GENTLEMEN OF THE PRESS.
1. We appreciate the fact that the 2018 Appropriations Law which was passed by the National Assembly on May 16th, 2018 was signed by President Muhammadu Buhari on Wednesday, June 20th, 2018.
2. In his speech at the signing ceremony, certain observations were raised about the work of the National Assembly and its Constitutional responsibility to modify and amend the budget estimates submitted to it by the Executive.
3. You may recall that when the National Assembly passed the 2018 budget, it gave reasons why the budget was increased and why certain projects and programmes had to be provisioned for. However, due to recent developments, it is once again necessary to let Nigerians know the justification for our actions on the 2018 budget, which were based on our Constitutional responsibilities.

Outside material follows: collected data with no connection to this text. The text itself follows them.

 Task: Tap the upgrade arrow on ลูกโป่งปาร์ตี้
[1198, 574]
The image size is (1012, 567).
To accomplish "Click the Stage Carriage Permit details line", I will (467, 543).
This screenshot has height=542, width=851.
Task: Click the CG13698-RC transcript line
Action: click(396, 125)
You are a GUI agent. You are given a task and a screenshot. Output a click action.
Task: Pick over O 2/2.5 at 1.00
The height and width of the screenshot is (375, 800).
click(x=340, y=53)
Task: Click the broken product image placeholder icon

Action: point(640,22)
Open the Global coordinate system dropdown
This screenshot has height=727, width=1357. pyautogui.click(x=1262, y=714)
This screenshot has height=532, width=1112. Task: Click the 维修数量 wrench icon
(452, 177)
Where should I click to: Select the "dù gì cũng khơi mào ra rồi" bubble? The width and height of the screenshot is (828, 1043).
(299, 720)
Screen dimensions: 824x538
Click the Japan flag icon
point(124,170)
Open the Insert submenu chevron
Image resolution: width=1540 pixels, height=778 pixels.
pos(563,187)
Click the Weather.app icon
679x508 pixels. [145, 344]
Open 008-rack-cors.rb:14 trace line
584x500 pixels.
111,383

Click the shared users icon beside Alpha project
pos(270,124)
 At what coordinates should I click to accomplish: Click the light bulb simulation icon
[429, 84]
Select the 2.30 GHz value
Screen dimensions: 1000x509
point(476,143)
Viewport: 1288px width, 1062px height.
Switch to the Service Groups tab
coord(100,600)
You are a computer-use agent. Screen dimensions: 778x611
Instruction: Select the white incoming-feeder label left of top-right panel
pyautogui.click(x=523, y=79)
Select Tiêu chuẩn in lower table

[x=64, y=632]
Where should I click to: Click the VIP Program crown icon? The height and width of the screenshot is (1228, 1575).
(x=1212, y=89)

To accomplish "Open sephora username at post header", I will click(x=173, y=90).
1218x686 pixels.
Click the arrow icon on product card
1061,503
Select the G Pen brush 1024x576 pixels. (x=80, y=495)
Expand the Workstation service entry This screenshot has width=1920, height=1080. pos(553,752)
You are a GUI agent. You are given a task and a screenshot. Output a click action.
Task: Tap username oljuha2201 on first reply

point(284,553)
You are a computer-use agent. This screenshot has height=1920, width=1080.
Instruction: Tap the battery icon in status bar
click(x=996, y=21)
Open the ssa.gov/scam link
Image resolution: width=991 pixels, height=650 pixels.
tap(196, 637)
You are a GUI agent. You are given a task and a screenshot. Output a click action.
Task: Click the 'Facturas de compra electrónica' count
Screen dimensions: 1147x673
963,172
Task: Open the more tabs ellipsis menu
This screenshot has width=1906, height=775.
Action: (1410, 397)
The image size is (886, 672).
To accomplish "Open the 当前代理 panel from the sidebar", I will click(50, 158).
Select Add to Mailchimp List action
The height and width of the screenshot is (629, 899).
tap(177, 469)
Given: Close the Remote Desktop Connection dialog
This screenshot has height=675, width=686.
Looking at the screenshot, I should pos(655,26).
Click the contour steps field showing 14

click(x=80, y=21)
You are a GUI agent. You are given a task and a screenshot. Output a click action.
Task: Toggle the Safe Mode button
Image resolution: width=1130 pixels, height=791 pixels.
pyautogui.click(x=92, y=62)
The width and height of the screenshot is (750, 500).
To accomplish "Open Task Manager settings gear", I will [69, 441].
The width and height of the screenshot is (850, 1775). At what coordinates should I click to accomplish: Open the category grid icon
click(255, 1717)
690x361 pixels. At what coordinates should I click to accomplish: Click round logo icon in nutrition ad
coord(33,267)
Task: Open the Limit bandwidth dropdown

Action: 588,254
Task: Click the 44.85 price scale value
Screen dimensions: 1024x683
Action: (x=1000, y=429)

4. Adjustments and reductions in the locations, costs and number of projects approved were made in order to address geo-political imbalances that came with the Executive proposal. The introduction of new projects was done to ensure the promotion of the principles of Federal Character as contained in Section 14, subsection (3) of the 1999 Constitution of the Federal Republic of Nigeria as amended which states that “the composition of the Government of the Federation or any of its agencies and the conduct of its affairs shall be carried out in such manner as to reflect the federal character of Nigeria…” The number of projects had to be increased in order to give a sense of belonging to every geo-political zone of the country to ensure socio-economic justice, equity, fairness, and to command National loyalty.
5. Within the context of the provisions of Sections 4, 80 and 81 of the Constitution, everything that the National Assembly has done is within its powers.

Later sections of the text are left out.